§ **Exercise**
In the listing below, find the line containing "This screenshot has width=1024, height=486." and the line containing "Given: Collapse the". Repeat exactly those two lines and every line between them, nothing more.

++++++

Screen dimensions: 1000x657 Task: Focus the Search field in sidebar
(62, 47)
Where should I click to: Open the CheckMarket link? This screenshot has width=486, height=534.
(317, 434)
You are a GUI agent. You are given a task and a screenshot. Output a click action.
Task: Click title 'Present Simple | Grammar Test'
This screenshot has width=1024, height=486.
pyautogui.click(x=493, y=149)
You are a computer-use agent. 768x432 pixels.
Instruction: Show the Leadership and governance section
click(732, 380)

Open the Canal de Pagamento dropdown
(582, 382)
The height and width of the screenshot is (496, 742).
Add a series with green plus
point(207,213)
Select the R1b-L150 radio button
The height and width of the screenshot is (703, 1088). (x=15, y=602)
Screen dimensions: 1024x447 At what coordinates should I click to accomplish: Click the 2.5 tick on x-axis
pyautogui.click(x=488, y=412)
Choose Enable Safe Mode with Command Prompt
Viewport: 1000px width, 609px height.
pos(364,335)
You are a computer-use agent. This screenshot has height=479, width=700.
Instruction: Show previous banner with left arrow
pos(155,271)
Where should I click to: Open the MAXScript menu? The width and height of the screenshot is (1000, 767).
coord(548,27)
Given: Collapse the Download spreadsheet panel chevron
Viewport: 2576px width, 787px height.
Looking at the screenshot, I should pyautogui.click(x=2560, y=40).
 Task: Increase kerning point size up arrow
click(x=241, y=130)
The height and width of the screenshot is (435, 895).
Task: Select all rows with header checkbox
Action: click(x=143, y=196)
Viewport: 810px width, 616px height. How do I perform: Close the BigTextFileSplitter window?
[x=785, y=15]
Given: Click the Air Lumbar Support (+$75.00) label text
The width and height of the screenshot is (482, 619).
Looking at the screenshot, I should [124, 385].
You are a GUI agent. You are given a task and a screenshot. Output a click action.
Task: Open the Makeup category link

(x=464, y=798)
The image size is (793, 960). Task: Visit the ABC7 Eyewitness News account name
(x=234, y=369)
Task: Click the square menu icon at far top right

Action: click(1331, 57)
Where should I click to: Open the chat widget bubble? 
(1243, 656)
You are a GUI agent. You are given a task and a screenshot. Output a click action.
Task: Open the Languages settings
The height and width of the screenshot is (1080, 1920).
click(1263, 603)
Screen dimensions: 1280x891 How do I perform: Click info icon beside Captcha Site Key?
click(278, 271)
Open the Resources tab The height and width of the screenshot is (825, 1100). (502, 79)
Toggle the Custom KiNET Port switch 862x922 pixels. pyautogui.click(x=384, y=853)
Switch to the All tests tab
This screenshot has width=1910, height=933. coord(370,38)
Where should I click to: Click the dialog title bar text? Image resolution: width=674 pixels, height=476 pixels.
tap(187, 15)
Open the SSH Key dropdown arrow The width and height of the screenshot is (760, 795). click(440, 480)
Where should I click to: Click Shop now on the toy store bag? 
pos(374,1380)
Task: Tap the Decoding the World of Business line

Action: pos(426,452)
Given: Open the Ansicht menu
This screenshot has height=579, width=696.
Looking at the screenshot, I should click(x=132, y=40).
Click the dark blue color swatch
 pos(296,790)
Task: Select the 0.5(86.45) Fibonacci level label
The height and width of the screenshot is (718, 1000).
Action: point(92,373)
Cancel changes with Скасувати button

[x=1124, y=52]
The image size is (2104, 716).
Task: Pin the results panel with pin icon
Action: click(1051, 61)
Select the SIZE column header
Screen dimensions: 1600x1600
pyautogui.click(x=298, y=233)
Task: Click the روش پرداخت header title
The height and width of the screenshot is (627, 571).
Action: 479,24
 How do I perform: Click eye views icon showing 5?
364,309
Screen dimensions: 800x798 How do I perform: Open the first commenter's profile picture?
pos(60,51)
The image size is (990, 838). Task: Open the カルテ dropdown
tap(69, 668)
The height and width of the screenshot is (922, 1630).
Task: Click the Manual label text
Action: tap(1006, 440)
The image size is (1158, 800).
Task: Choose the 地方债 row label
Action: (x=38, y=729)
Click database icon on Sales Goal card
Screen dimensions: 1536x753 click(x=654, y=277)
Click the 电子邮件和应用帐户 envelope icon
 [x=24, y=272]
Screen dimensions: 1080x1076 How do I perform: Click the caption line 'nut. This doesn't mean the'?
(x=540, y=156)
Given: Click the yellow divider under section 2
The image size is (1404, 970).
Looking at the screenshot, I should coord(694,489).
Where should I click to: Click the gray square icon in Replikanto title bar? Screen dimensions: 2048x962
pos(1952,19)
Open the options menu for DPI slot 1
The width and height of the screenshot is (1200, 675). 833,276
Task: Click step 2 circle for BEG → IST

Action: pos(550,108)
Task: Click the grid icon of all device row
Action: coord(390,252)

++++++

§ **Answer box**
This screenshot has width=1024, height=486.
pyautogui.click(x=493, y=149)
You are a computer-use agent. 768x432 pixels.
Instruction: Show the Leadership and governance section
click(732, 380)

Open the Canal de Pagamento dropdown
(582, 382)
The height and width of the screenshot is (496, 742).
Add a series with green plus
point(207,213)
Select the R1b-L150 radio button
The height and width of the screenshot is (703, 1088). (x=15, y=602)
Screen dimensions: 1024x447 At what coordinates should I click to accomplish: Click the 2.5 tick on x-axis
pyautogui.click(x=488, y=412)
Choose Enable Safe Mode with Command Prompt
Viewport: 1000px width, 609px height.
pos(364,335)
You are a computer-use agent. This screenshot has height=479, width=700.
Instruction: Show previous banner with left arrow
pos(155,271)
Where should I click to: Open the MAXScript menu? The width and height of the screenshot is (1000, 767).
coord(548,27)
Given: Collapse the Download spreadsheet panel chevron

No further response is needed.